YOUR ASSIGNMENT >>
Nothing should change. Output the data exactly.

☆ ☆ ☆ ☆ ☆

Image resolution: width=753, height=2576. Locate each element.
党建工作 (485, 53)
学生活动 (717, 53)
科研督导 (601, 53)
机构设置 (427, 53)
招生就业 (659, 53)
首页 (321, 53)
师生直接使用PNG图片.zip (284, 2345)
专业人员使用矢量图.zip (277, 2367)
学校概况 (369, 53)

☆ ☆ ☆ ☆ ☆

WRITTEN SOLUTION >>
Image resolution: width=753, height=2576. Locate each element.
党建工作 (485, 53)
学生活动 (717, 53)
科研督导 (601, 53)
机构设置 (427, 53)
招生就业 (659, 53)
首页 (321, 53)
师生直接使用PNG图片.zip (284, 2345)
专业人员使用矢量图.zip (277, 2367)
学校概况 (369, 53)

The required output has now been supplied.